慢性的な足首不安定性における二足歩行運動と単足歩行運動
2024年3月4日 更新者:Aysenur Erekdag、Istanbul University - Cerrahpasa (IUC)
慢性的な足首不安定性の場合、二足歩行運動はいつから始めるべきですか?
足首の捻挫は臨床現場でよく遭遇する症状であり、すべての筋骨格損傷の約 15 ~ 30% を占めます。 長期にわたる研究では、最大 73% の患者が急性足首捻挫後に少なくとも 1 回足首捻挫を経験していることが実証されています。 急性足首不安定性の治療が不十分であると、症例の 30 ~ 70% で慢性足関節不安定性 (CAI) が生じる可能性があります。
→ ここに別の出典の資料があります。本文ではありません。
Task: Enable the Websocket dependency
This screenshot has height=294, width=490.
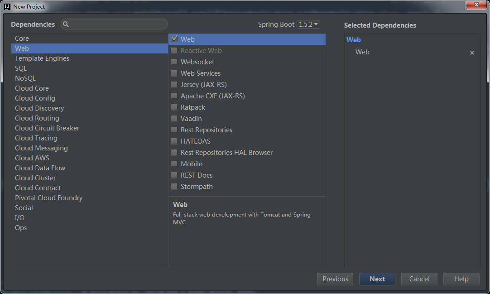Action: point(174,62)
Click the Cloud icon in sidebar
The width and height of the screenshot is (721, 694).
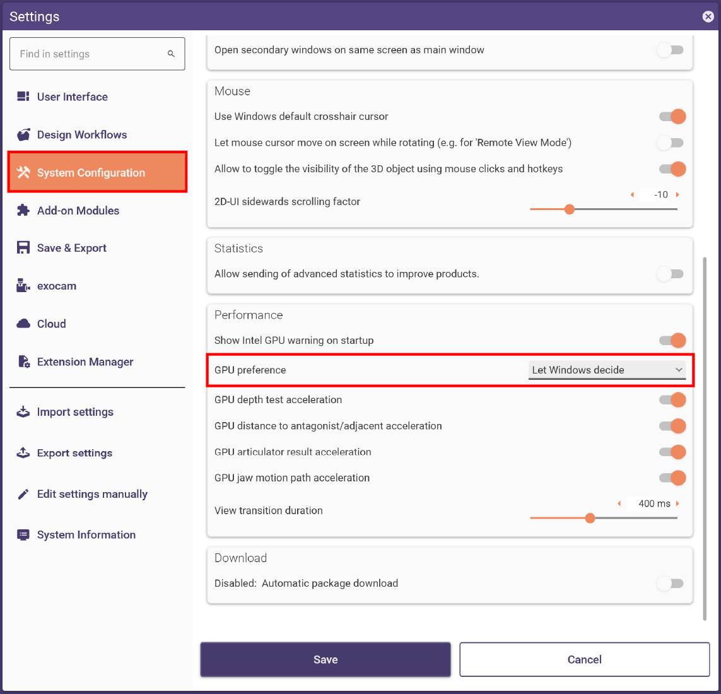(x=23, y=324)
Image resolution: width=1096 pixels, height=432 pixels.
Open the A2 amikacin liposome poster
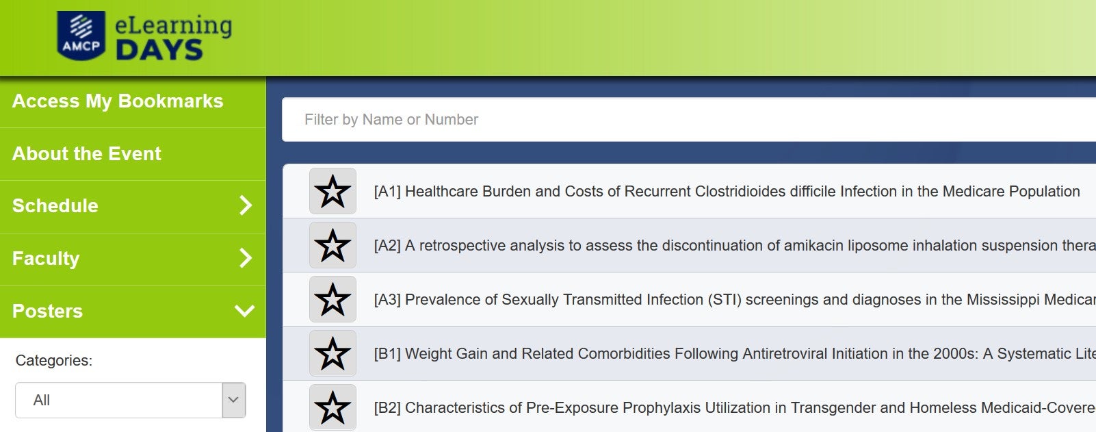point(735,245)
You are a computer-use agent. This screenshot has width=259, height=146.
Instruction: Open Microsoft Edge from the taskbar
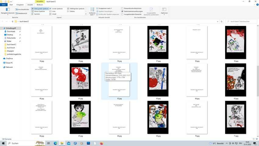[55, 143]
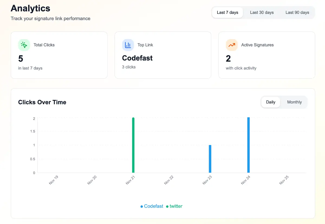This screenshot has height=224, width=325.
Task: Click the Codefast top link name
Action: pyautogui.click(x=137, y=58)
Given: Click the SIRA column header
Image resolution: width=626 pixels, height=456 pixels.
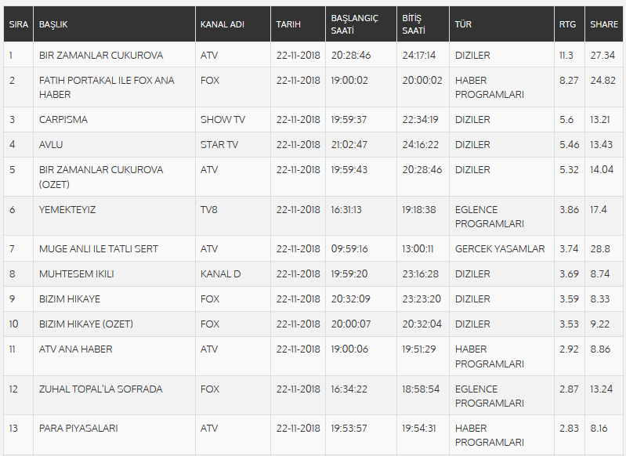Looking at the screenshot, I should pyautogui.click(x=18, y=24).
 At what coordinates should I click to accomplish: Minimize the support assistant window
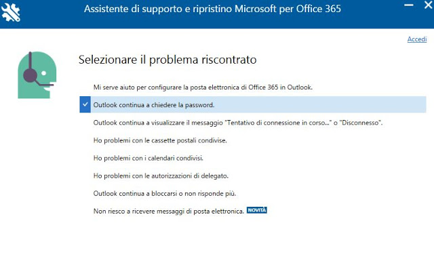(x=408, y=5)
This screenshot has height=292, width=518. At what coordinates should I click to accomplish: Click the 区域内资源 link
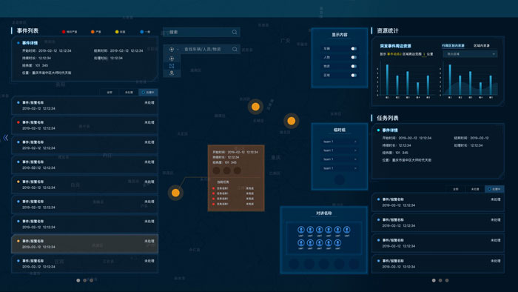(481, 46)
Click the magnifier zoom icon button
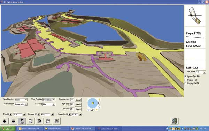 [31, 121]
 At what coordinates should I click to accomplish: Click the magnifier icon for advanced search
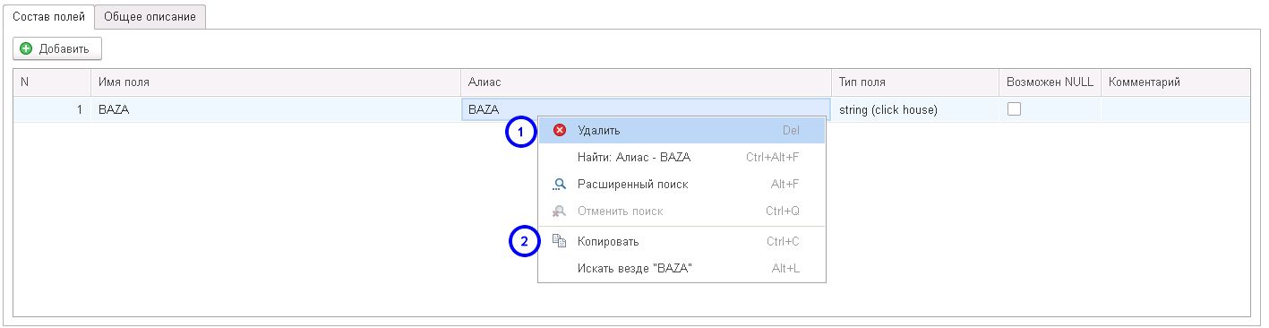(x=560, y=185)
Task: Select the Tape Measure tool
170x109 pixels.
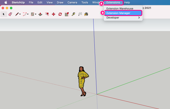Action: point(73,14)
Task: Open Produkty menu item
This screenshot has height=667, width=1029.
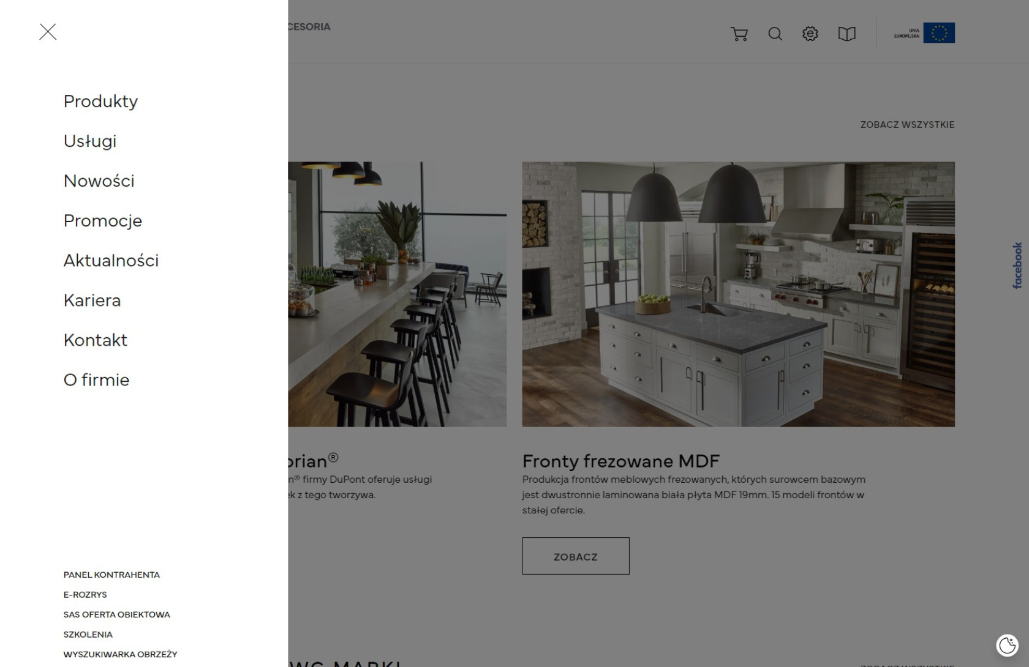Action: [x=100, y=101]
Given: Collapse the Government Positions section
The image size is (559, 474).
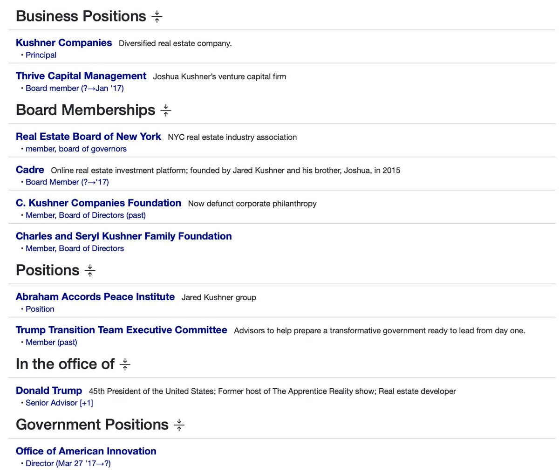Looking at the screenshot, I should [x=179, y=425].

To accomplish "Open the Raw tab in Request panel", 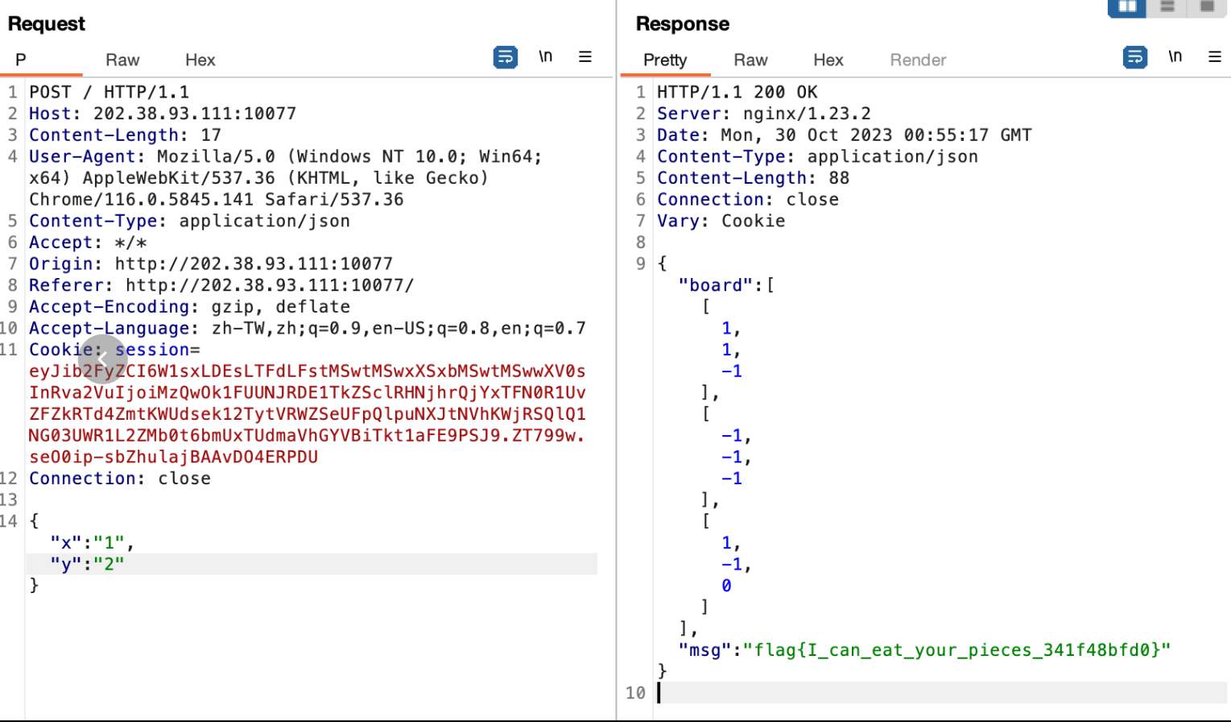I will click(122, 60).
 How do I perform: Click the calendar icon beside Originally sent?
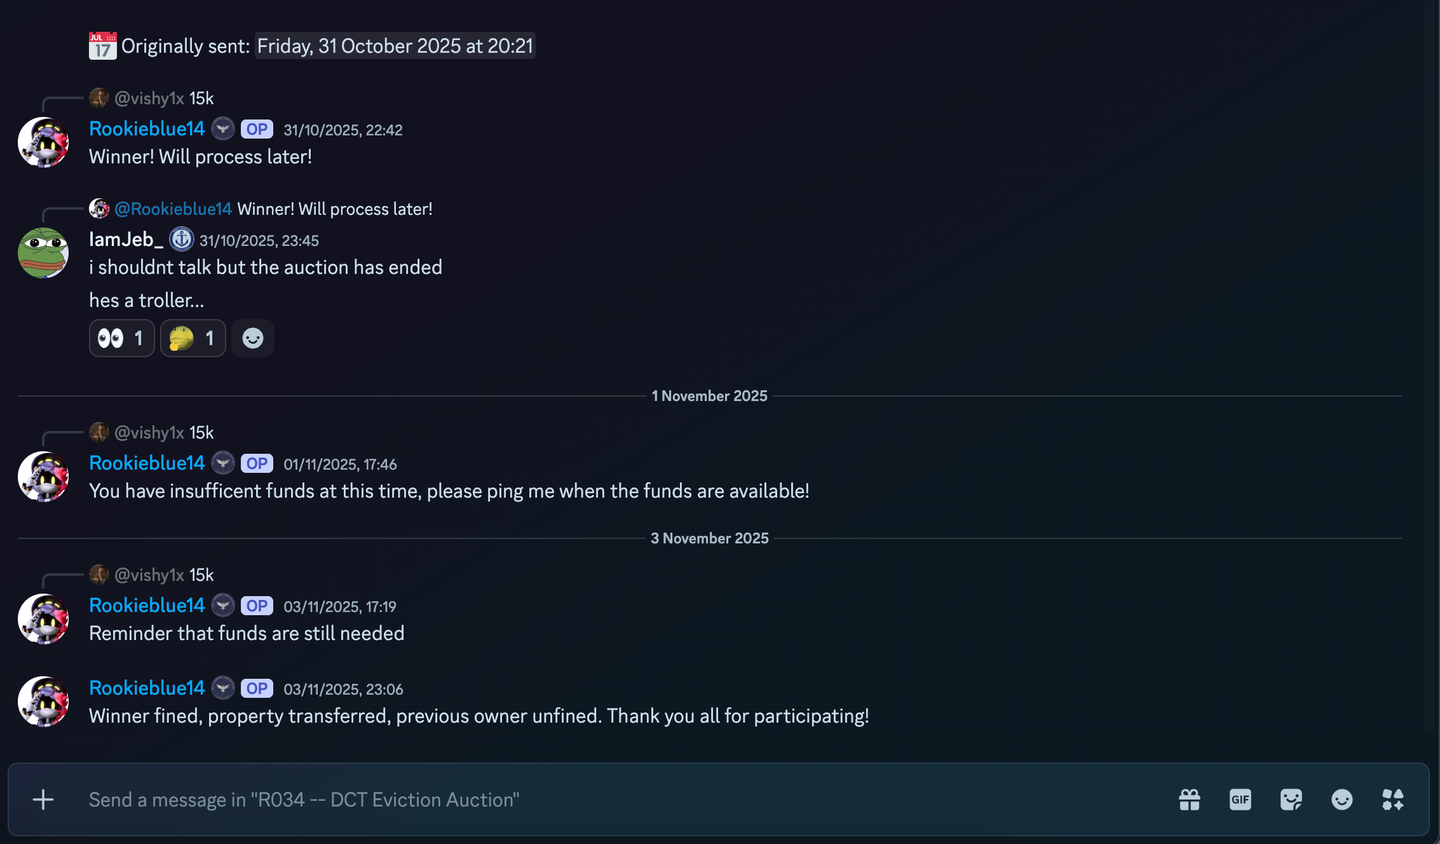tap(102, 45)
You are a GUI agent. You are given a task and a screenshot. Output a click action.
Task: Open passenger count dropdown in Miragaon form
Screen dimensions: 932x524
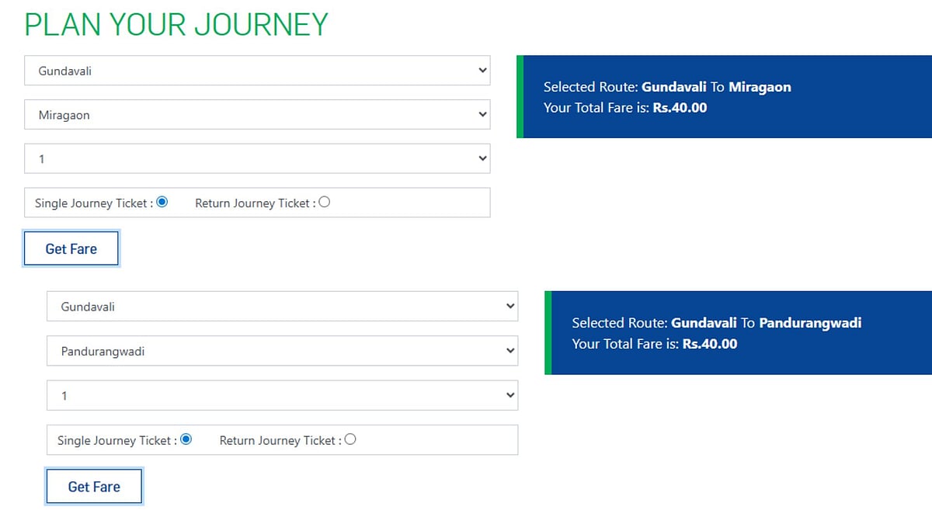[257, 159]
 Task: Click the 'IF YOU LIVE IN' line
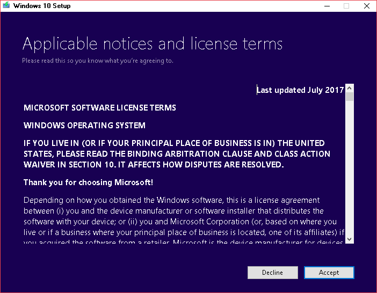point(174,143)
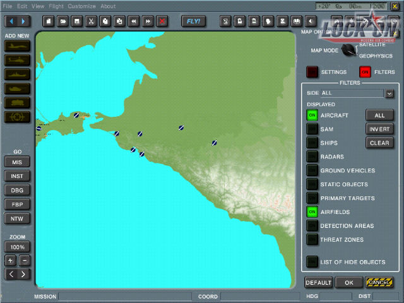Toggle the SAM display filter
Screen dimensions: 404x303
coord(312,129)
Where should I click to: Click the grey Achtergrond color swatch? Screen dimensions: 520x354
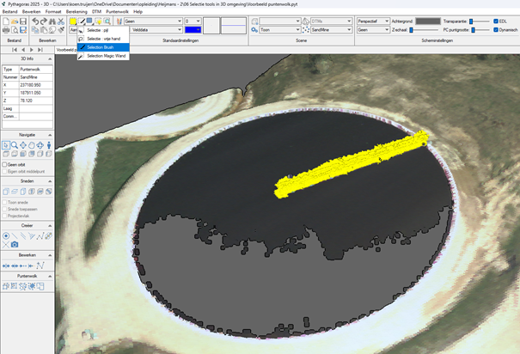427,20
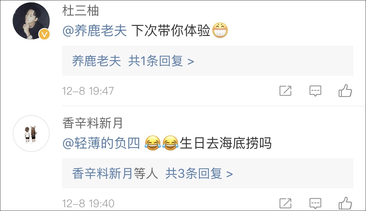The width and height of the screenshot is (366, 211).
Task: Like the comment by 香辛料新月
Action: point(345,203)
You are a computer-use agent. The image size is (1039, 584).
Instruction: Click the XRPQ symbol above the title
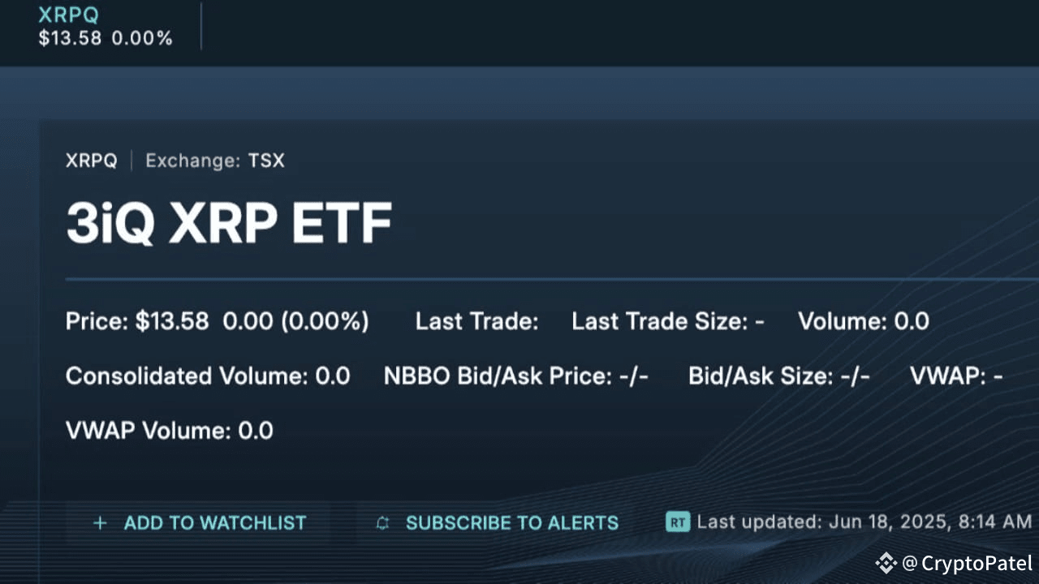[91, 161]
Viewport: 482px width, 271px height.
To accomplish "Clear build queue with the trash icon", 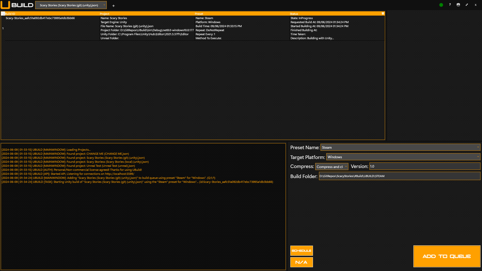I will 383,14.
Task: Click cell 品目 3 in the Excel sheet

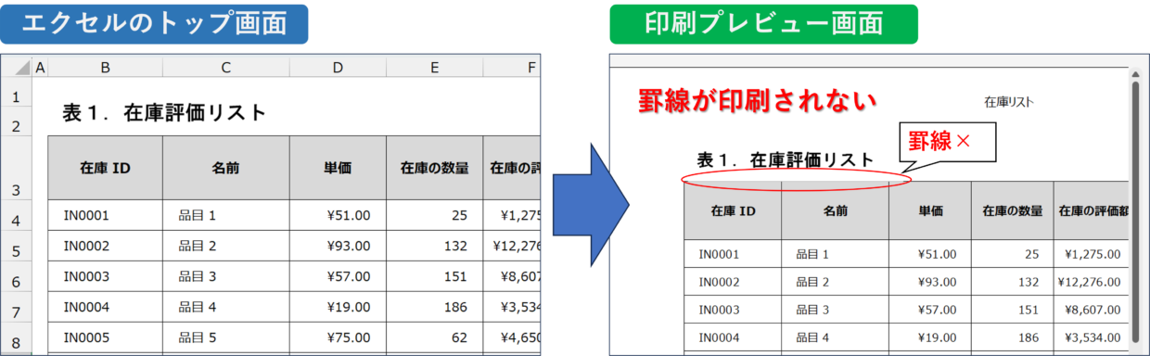Action: coord(225,276)
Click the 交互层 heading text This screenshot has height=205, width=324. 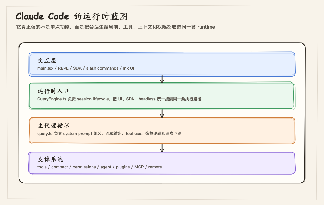(x=47, y=61)
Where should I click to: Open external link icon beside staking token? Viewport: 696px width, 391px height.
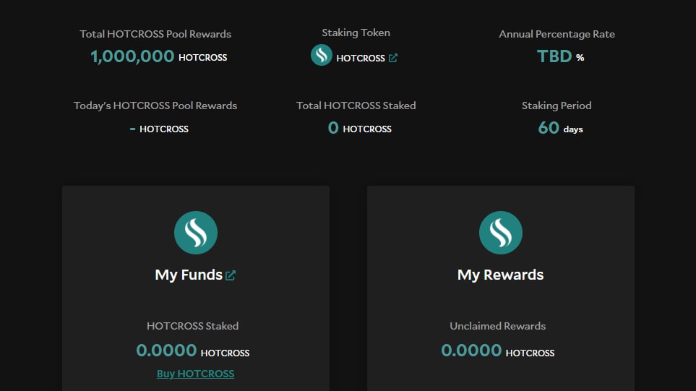393,58
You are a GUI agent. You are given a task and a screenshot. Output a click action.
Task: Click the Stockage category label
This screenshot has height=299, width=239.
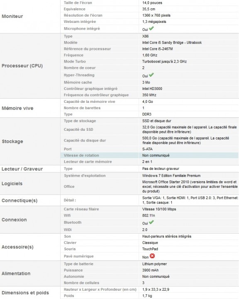pyautogui.click(x=12, y=141)
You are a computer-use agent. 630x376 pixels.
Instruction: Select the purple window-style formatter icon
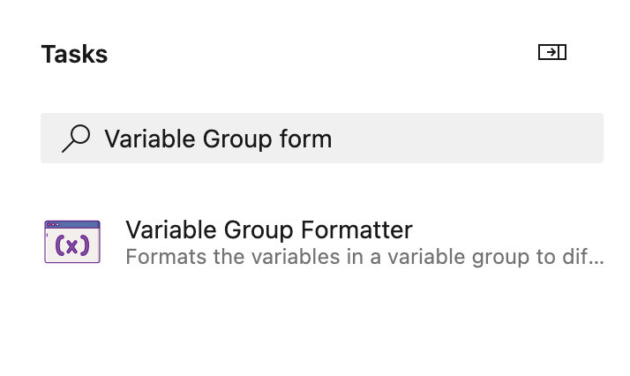72,242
CAIの治療アプローチは保存的方法と外科的方法に分類されます。 通常、固有受容障害と静的障害に対処するために、最初は保存的治療が行われます。 筋力、運動連鎖、腱容量、皮質制御を対象としない注射、電気療法、氷などの受動的で一方向の治療は、症状の軽減のみに頼っており、CAIの治療には不十分または効果がないと報告されています。 したがって、治療的運動はCAI治療の基本であり、筋力、動的バランス、機能状態、生活の質、怪我のリスクなどのパラメータの前向きな発展につながります。 最も一般的に使用される運動アプローチには、固有受容運動と抵抗運動があります。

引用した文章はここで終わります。